■ EXTRAIT DE PAGE
* * *
Mais de quel droit pré­ten­dons-nous, nous oppresseurs, mon­tr­er la voie de l’affranchissement à ceux qu’hier nous asservis­sions ? Au mot d’ordre de Fanon : « Quit­tons cette Europe qui n’en finit pas de par­ler de l’homme tout en le mas­sacrant partout où elle le rencontre ».

À son cri de colère nous ne savons que rester cois. « Ce n’est pas d’abord leur vio­lence, c’est la nôtre, retournée, qui grandit et les déchire. » (Sartre, pré­face aux Damnés de la terre)

Je ne pro­poserai ni solu­tion ni rachat. Il est évi­dent qu’il ne sert à rien de bat­tre sa coulpe ; je me demande même s’il est plus hon­nête d’offrir ses ser­vices aux pays qui furent colonisés. Ne faudrait-il pas d’abord appren­dre la non-vio­lence ? Tant que nous n’aurons pas eu faim, que nous n’aurons pas été atrophiés par l’exploitation abu­sive, nous ne pour­rons reprocher à nos cama­rades de chas­s­er le colon au bout de leurs fusils ; or il est aus­si vain de se met­tre arti­fi­cielle­ment dans cette sit­u­a­tion pour pré­ten­dre la con­naître, ce n’est pas en devenant lépreux que l’on guérit la lèpre.
* * *
■ DONNÉES SOURCES
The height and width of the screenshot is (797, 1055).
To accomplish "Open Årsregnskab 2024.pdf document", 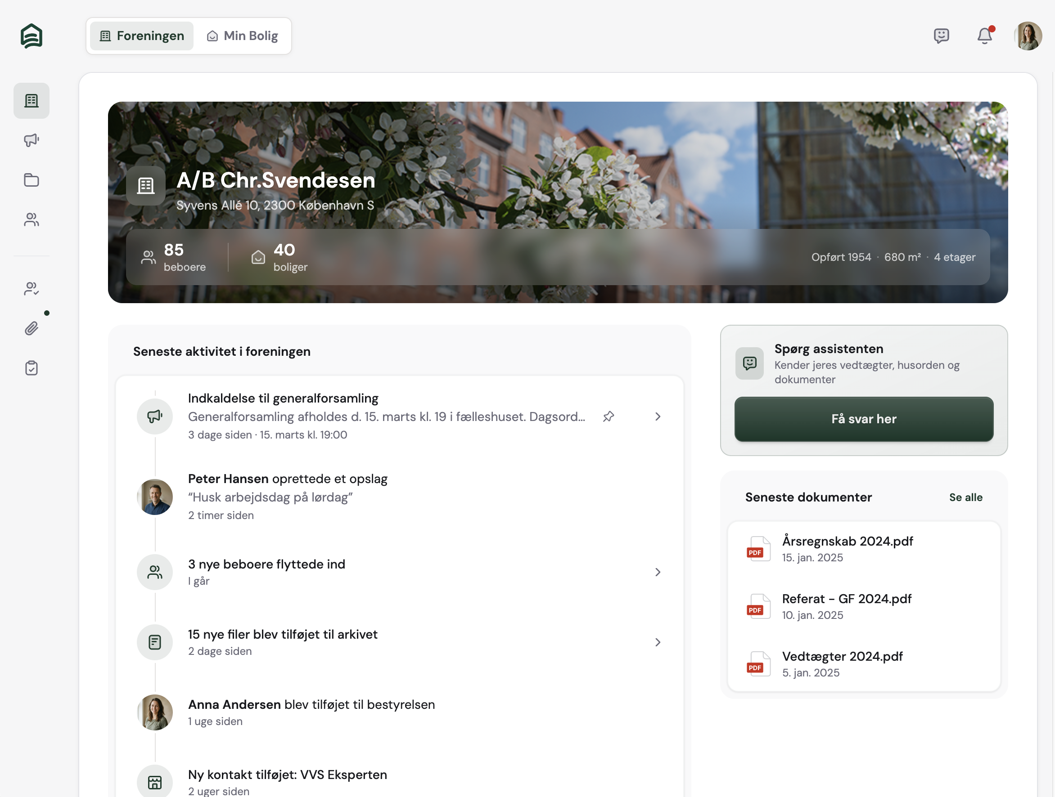I will 847,548.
* * *
■ CONSIGNES
A - Relevez tous les noms propres du texte sur la décolonisation, qu'ils désignent une personne, un lieu ou une œuvre.
B - Reprenez le texte sur la décolonisation après sa dernière phrase et poursuivez-le.

■ RÉPONSES ATTENDUES
A - Fanon, Europe, Sartre, Damnés de la terre.

B -
Car enfin cette néces­sité de se don­ner, de se dévouer, elle procède avant tout d’un désir per­son­nel de purifi­ca­tion, de jus­ti­fi­ca­tion : en échange des priv­ilèges, de la cul­ture, de la vie facile, j’offre mes bras, ma jeunesse, mes années d’études acquis­es presque hon­teuse­ment… Fanon n’en a que faire.

Devant la vio­lence que nous avons provo­quée, aucun juge­ment de valeur n’est per­mis ; néan­moins nous requérons la lucid­ité, à l’égard de Fanon comme à l’égard du mahat­ma Gand­hi. Dans quelle mesure l’assertion du pre­mier, que la décoloni­sa­tion com­porte une vio­lence intrin­sèque, est-elle réelle ? Dans quelle mesure le mode indi­en de libéra­tion est-il renou­ve­lable ? Dans quelle mesure enfin peut-on éviter les séquelles autori­taires d’une guerre de libéra­tion et bâtir un social­isme lib­er­taire en pays neuf ? Je crains que nous ne soyons encore en mesure de répondre.